[Dataset entries]
☆ ☆ ☆ ☆ ☆

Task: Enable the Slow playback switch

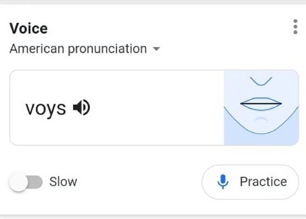Action: pos(26,182)
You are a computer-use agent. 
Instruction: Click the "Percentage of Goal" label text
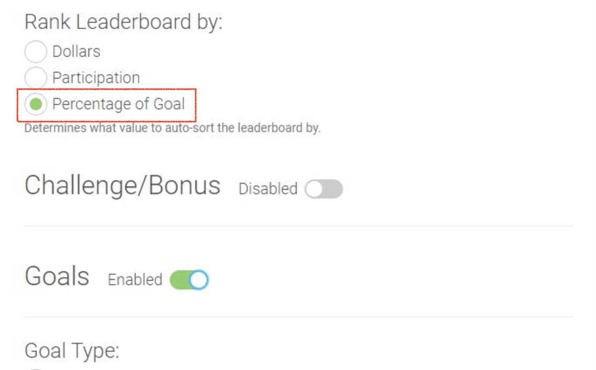click(118, 104)
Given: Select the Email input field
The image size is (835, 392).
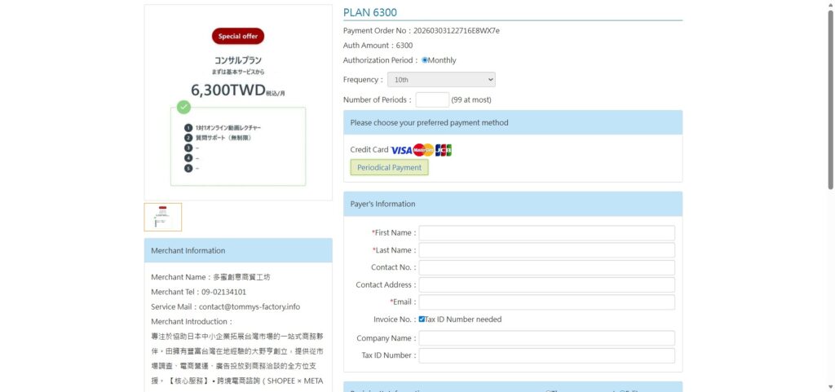Looking at the screenshot, I should click(x=546, y=302).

☆ ☆ ☆ ☆ ☆

Exercise instructions:
What is needed is an exact restatement of every line from the line containing "Instruction: Click the" through the last line of the records, minus any pictures.

Answer to this problem:
Instruction: Click the "Percentage of Goal" label text
click(118, 104)
Given: Select the Email input field
The image size is (835, 392).
Looking at the screenshot, I should click(x=546, y=302).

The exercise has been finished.